It could be that you have are suffering from burnout and confuse it to be stress. Burnout and stress are similar and without any advice from a doctor or a knowledgeable somebody, it might take you time to see signs or how to treat burnout.
According to HuffPost, both the terms are used interchangeably. “They exit in the same spectrum, but are some key differences,” wrote Kelsey Borresen in an article for HuffPost.
Stress is usually temporary and may help reach a certain goal and help with growth where-else burnout is “a response to extended, excessive stress that leaves mentally and physically drained, cynical, detached and less effective as a result.”
If left unresolved, burnout can give way to mental health conditions like clinical depression.
Here are some signs to look out for burnout:
- Sleep issues – permanently tired (physically, mentally and emotionally). No matter how much you rest, you never feel rested.
- Dreading to go to work – your job fills you with angst. You are less productive than you were before.
- Getting sick a lot – headaches, digestive issues and muscle tension.
- Losing motivation and sense of purpose – having trouble to push yourself to complete tasks and assignments.
- Isolation – less engagements and socializing with people. This is way more difficult because of Covid-19.
- Work performance is suffering – concentration, productivity and creativity is weak.
Burnout can be dealt with in various ways even when you show early signs.
You can look for ways to make your work feel meaningful such as asking your boss if you can work on the projects that excite you and delegate some of your responsibilities.
Take time out to do things that make you feel good like reading your favourite books, watching your favourite movies, shopping start a self-care routine.
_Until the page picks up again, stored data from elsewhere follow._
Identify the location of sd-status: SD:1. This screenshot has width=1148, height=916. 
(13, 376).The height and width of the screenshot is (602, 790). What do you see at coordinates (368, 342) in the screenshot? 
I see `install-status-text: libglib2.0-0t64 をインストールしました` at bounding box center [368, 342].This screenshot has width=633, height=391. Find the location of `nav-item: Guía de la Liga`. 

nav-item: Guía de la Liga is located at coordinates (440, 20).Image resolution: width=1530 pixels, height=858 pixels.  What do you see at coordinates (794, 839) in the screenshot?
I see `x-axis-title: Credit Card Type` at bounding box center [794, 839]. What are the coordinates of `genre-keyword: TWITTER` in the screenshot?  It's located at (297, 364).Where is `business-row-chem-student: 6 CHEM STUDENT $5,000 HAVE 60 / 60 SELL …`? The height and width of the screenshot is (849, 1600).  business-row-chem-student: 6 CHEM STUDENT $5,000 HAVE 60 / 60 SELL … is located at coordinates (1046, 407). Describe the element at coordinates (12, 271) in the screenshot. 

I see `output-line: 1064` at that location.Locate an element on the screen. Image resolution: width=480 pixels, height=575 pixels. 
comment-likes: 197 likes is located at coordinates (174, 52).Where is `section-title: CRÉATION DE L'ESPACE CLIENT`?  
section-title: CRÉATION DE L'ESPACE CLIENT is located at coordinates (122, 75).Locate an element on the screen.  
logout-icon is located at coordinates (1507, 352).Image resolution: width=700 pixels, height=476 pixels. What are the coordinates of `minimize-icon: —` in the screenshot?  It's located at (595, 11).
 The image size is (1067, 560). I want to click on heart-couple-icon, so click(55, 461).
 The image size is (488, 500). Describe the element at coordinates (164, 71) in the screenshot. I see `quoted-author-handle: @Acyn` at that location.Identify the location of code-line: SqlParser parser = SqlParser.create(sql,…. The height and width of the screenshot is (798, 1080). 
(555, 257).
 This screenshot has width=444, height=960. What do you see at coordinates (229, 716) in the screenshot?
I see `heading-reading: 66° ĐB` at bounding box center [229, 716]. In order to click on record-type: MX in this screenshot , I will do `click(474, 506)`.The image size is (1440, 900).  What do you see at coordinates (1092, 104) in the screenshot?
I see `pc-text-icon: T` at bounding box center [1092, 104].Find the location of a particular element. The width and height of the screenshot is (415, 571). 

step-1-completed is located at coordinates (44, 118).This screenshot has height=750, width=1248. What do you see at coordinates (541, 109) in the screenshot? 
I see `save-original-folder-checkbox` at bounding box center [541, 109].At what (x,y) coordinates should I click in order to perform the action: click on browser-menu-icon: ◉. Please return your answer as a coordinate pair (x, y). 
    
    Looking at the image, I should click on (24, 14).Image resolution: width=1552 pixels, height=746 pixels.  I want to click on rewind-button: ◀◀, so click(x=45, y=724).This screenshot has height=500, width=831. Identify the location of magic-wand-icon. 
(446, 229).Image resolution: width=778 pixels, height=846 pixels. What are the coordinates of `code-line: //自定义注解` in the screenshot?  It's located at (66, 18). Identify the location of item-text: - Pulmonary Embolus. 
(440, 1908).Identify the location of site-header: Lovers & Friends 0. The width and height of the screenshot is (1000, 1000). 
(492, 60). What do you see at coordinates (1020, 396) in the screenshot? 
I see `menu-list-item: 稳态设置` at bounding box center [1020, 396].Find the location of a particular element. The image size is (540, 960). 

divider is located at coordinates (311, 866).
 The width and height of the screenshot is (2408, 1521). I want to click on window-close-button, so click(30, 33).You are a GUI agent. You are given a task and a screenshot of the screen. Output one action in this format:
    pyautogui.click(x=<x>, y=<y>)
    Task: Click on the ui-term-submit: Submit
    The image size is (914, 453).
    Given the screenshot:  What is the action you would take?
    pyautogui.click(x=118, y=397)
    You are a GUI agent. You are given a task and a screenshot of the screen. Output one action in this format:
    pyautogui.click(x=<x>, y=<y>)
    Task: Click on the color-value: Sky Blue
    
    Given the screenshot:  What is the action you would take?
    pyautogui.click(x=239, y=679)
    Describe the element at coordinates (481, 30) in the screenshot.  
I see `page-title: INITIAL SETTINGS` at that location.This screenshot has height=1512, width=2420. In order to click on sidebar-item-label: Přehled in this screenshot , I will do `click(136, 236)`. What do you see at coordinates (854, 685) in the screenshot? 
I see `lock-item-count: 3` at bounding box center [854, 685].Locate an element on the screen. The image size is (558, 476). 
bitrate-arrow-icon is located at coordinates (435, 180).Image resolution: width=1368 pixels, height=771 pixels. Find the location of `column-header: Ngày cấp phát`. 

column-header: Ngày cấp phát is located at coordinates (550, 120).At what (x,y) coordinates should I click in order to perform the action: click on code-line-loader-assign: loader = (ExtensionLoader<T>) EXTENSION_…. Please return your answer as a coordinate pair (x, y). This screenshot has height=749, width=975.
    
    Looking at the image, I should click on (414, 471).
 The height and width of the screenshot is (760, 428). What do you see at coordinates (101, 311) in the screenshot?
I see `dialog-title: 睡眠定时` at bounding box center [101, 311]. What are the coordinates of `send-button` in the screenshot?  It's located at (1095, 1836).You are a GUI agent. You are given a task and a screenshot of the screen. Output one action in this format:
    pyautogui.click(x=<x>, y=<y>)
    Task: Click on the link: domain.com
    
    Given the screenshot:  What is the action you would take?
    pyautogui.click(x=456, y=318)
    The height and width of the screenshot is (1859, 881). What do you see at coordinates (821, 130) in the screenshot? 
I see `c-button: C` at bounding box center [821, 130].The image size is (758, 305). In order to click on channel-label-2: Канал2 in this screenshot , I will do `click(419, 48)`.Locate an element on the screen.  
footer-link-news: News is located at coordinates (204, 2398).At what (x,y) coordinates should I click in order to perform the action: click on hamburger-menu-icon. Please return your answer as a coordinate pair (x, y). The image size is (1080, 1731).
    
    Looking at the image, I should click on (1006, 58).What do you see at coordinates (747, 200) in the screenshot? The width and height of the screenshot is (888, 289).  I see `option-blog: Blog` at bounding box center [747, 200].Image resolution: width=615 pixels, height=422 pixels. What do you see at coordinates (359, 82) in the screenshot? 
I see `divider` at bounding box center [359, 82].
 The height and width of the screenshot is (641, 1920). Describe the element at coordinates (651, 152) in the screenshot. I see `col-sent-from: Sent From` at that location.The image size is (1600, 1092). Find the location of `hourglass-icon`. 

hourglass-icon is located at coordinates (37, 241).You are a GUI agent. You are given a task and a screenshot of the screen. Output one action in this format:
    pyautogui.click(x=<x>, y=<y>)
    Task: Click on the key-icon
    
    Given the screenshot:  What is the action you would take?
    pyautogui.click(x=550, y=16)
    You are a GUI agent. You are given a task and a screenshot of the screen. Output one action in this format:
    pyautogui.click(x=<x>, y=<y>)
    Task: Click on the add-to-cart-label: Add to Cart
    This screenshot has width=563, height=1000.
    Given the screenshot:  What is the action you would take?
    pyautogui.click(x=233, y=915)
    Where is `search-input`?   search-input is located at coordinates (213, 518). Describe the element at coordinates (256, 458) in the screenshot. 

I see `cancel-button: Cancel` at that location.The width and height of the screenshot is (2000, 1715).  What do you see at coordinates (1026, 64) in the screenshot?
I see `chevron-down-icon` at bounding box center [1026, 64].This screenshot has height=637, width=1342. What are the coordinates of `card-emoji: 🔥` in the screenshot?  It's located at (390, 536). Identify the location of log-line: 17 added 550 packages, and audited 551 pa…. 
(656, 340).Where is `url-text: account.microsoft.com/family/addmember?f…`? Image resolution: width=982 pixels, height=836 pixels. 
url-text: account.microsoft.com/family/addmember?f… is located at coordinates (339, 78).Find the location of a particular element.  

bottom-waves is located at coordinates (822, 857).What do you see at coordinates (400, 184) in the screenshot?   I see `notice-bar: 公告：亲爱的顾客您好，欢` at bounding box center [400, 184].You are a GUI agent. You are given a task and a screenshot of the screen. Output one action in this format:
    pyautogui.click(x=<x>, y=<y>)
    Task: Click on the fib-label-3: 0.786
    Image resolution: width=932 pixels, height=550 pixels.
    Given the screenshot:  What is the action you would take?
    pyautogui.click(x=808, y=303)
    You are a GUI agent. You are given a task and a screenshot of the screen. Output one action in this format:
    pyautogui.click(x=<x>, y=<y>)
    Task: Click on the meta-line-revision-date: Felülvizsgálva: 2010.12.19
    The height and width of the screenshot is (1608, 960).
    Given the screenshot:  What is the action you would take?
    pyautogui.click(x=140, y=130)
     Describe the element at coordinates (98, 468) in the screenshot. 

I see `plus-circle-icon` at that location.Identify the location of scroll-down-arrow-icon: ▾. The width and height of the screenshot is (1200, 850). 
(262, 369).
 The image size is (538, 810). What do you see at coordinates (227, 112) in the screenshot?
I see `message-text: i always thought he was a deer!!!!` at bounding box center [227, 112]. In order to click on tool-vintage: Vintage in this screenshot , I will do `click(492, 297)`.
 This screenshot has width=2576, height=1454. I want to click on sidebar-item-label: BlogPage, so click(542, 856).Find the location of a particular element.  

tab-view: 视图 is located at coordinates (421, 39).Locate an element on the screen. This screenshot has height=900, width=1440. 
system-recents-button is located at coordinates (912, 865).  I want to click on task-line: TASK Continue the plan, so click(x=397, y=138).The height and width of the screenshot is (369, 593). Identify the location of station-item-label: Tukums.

Try to take some time off work if possible and reach out for support from loved ones.
If the aforementioned advice on how to tackle burnout may not work, it could be time to look for a new job.
Of course, leaving a job is scary but “your job isn’t as important as your health, and facing burnout means it’s time to accept a change is needed,” said an environmental psychologist Lee Chambers as quoted on Borresen’s article.